Talk:Commatizing numbers

several numbers in the input

shouldn't 2000 become 2,000 ? --Walterpachl (talk) 05:07, 11 April 2014 (UTC)

If you're referring to the 4^th string to be commatized ===US$0017440 millions'..., then no. The 1^st numberic string is 0017440, not 2000 (which is the 2^nd numeric string). -- Gerard Schildberger (talk) 05:26, 11 April 2014 (UTC)

Ambiguous task spec. Oddly specific for some things while it glosses over others completely.

It seems to me that this task is really 3 subtasks that have been mashed together. That isn't necessarily a problem, but there is no separation of subtasks in the task description. It is all or nothing. As I interpret it, the first, and ostensibly the primary task, is to add appropriate separators to numbers to display them as numeric strings. That one I have no problem with. It is a fine, useful and commonly performed operation.

Well, that's close, the task is to add separators to the numeric part (just the first number) of a larger string while ignoring/preserving the window dressing. -- Gerard Schildberger (talk) 06:00, 9 June 2014 (UTC)

The second subtask, as I read it, is to algorithmically pick out numeric strings from mixed alphanumeric strings.
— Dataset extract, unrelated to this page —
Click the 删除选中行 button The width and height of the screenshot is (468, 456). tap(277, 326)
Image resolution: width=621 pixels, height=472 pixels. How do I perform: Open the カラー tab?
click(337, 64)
Again, a fine, useful operation, though a little more touchy-feely and open to interpretation.

Yes, another part of the task is to identify the numeric part of a string of characters, find where the number starts and stops, and add separators where/if appropriate; none of the locating/identification of the number (numeric part of the string) should be left to interpretation, hence the numerous rules. -- Gerard Schildberger (talk) 06:00, 9 June 2014 (UTC)

The third subtask, and the one I have the real problem with, is to algorithmically determine WHAT a particular numeric string represents so the "correct" arbitrary, inconsistent, seemingly pulled-out-of-the-air set of rules can be applied. I would be happier if the spec followed wikipedias guidelines for digit grouping (which incidentally doesn't mention scientific notation at all) but that's neither here nor there. Task writers are free to impose arbitrary restrictions.

No, that was never a part of the task, nor was it inferred; the purpose of the number was never to be determined what it (the number) represents. Any restrictions specified were not arbitrary and was the main reason of mentioning the specific rules. None of the rules are contradictory, they all are consistent with the purpose of the task; this task was never intended just for commatizing a group of digits. -- Gerard Schildberger (talk) 06:00, 9 June 2014 (UTC).

My issue is that the task implies and assumes that there is some general algorithm that can be determined, but language is too messy and inconsistent to do that. Numeric strings VERY commonly are identifiers, not numbers: zip codes, phone numbers, credit card numbers, dates (it could be argued that 2014 is numeric, but really it just identifies a certain period of time to make it easier to refer to it). How about numbers in binary? hexadecimal? base 36?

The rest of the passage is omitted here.